**Task objective**
Your output must be the line containing "How do I perform: Switch to the Layers tab?" followed by every later line in the entries below, all copied exactly.

(Saved data entries)
☆ ☆ ☆ ☆ ☆ ☆ ☆
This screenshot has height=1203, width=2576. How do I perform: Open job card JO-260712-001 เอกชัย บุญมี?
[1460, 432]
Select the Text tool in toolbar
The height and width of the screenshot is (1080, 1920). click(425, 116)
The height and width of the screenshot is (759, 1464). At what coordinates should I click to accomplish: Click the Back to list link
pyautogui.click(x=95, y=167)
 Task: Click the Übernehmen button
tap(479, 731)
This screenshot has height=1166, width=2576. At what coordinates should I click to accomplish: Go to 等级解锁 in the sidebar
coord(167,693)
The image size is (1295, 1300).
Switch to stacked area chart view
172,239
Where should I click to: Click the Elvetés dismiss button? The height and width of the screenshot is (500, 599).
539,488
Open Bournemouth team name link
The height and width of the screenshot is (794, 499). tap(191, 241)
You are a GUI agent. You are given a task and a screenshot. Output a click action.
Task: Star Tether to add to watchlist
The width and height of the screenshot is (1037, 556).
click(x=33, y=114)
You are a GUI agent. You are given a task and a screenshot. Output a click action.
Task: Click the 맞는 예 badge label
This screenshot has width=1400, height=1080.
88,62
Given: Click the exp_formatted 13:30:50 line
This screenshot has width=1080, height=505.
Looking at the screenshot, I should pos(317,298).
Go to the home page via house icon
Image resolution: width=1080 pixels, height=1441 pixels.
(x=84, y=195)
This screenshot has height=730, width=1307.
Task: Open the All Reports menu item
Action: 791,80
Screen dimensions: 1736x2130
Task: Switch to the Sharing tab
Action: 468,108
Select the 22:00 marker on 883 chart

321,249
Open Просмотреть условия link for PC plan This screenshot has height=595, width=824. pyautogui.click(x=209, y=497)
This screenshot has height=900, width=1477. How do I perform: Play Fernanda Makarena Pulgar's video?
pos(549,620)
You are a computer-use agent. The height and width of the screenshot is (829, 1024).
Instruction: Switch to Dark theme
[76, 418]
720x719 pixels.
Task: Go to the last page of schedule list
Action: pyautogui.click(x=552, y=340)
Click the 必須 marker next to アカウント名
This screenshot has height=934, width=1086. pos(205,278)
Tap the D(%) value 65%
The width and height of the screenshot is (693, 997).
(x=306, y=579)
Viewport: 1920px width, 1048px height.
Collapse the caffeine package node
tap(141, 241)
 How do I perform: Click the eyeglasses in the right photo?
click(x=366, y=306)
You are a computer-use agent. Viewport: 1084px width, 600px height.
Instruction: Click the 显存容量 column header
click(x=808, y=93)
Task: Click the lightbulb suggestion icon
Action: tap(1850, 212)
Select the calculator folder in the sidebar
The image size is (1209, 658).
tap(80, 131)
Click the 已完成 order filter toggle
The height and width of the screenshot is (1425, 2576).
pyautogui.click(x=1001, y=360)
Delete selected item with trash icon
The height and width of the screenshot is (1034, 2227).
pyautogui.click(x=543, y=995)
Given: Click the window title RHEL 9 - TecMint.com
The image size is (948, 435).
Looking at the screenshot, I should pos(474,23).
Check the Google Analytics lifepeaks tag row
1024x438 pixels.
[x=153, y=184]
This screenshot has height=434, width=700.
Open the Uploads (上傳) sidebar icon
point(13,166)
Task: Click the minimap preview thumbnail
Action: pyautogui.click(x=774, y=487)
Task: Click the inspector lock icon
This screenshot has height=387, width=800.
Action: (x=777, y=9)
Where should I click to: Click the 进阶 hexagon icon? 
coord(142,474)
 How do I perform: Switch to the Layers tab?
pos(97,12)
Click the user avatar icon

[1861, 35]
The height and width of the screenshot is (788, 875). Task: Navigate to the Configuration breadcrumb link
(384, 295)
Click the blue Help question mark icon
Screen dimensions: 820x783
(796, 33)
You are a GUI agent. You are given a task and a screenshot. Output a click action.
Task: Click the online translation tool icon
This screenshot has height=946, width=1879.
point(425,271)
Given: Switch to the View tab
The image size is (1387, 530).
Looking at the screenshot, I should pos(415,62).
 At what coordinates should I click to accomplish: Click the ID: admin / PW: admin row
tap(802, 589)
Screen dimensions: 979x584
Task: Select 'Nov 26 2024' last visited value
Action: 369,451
☆ ☆ ☆ ☆ ☆ ☆ ☆
**Written reply**
 How do I perform: Switch to the Layers tab?
pos(97,12)
Click the user avatar icon

[1861, 35]
The height and width of the screenshot is (788, 875). Task: Navigate to the Configuration breadcrumb link
(384, 295)
Click the blue Help question mark icon
Screen dimensions: 820x783
(796, 33)
You are a GUI agent. You are given a task and a screenshot. Output a click action.
Task: Click the online translation tool icon
This screenshot has height=946, width=1879.
point(425,271)
Given: Switch to the View tab
The image size is (1387, 530).
Looking at the screenshot, I should pos(415,62).
 At what coordinates should I click to accomplish: Click the ID: admin / PW: admin row
tap(802, 589)
Screen dimensions: 979x584
Task: Select 'Nov 26 2024' last visited value
Action: 369,451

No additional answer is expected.